We tested Jboss 4.2.0.GA and found it worthy for production. When we actually did put it in production, and more than about 300 people were using the application simultaneously, people complained that the application was extremely slow. Some commands, which issued several rmi invocations, would take several minutes. There was not a heavy load on the servers, however. It seemed like every request was just waiting for something to timeout, or that something was causing deadlock in a synchronized block.
I analyzed the problem by both watching the jboss server.log, and also using tcpdump to watch network traffic. I noticed big pauses where neither the server, client, or network was doing anything at all. I made tcpdump have a zero snaplen and read through each packet trying to find what exactly it was doing. I followed the process from ports 1099(naming) to 1098(rmi) to 4446(unified invoker). Right when the client would invoke the stub it had from rmi, it'd sit there for 12 to 14 seconds. I looked at this from other commands and indeed, it was waiting for the invoker.

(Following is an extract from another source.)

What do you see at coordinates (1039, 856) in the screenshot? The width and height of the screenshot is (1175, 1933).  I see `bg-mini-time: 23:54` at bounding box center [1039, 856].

I started googling for hangs with the jboss invoker and stumbled across some bugs, and found these:
They're all old bugs, but at least it is obvious that the unified invoker had problems in the past with hanging while marshalling/unmarshalling with jboss's custom (un)marshallers. My suspicion was that they may have solved the problem with the hack back then, but it is probably showing its ugly head when the server is under a heavy load.

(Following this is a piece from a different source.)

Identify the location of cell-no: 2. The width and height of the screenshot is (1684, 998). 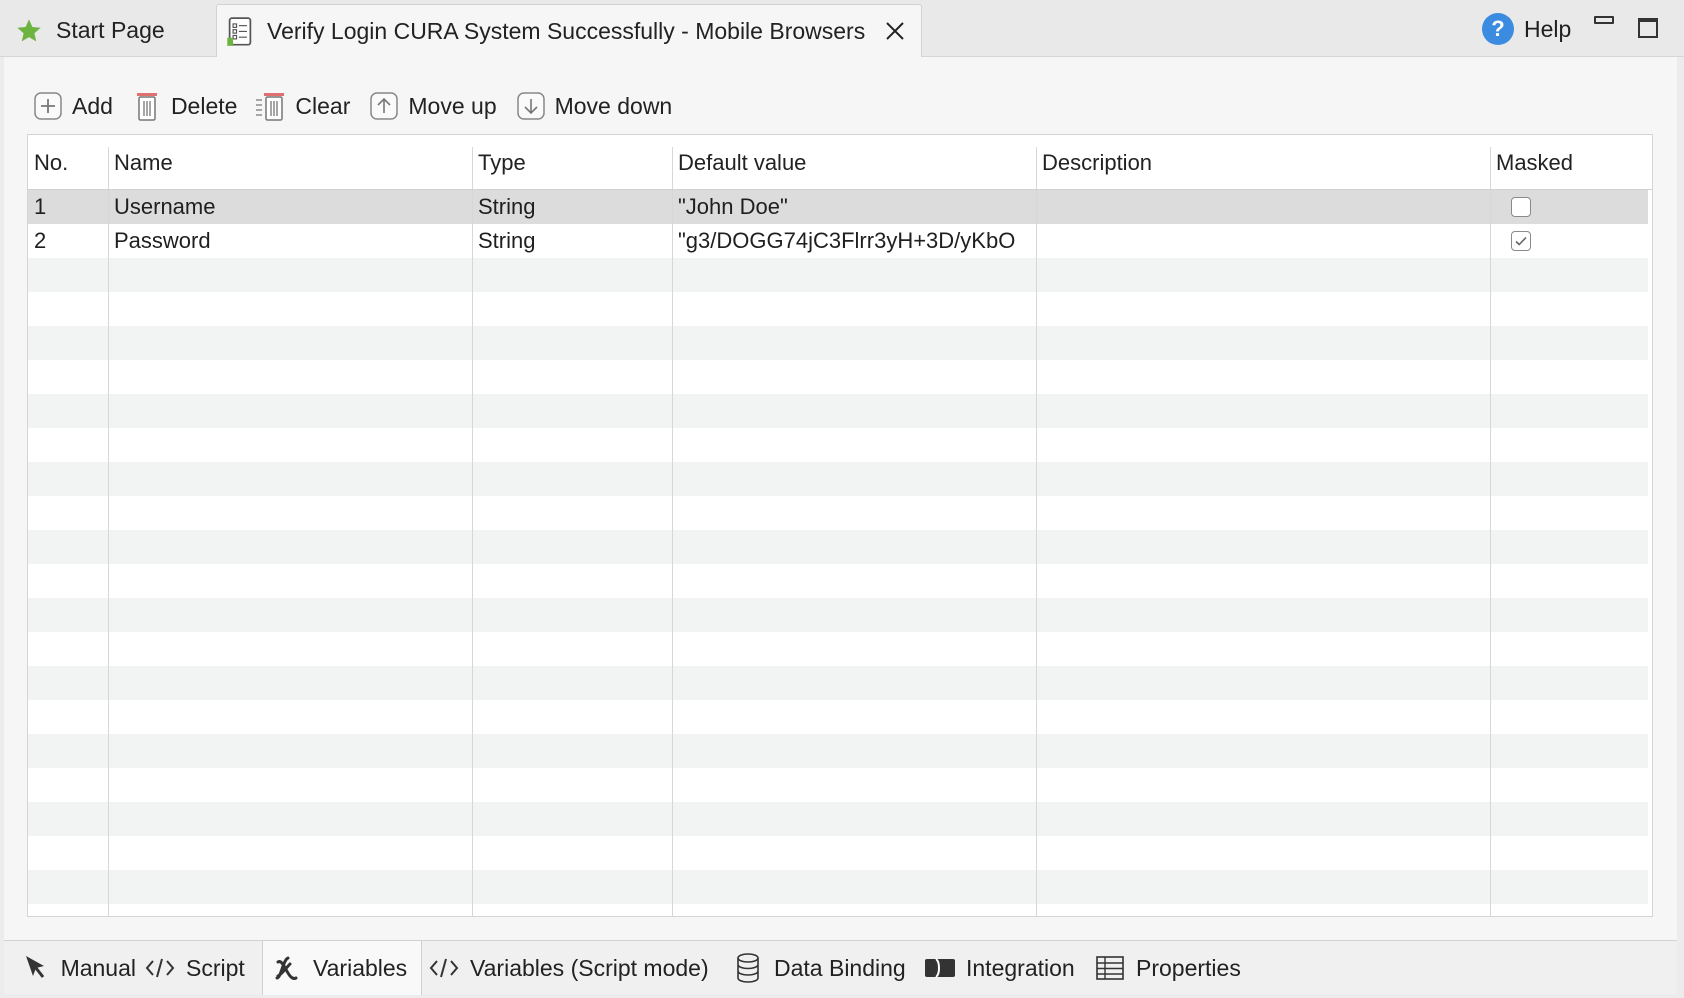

In searching for more stuff, I found that the readme for jboss-4.2.0.GA said that "The default invoker for EJBs has been changed from the rmi-invoker to the unified-invoker, provided by JBoss Remoting". This got me very susupicious of it, since it was definitely the invoker that was sitting there for around 15 seconds on every request when the server had a heavier load. I looked at the change to the standardjboss.xml:
I changed the proxy bindings from the unified invoker back to the rmi invoker in standardjboss.xml, and the problem went away. Invocations now go through port 4444, and are instantaneous.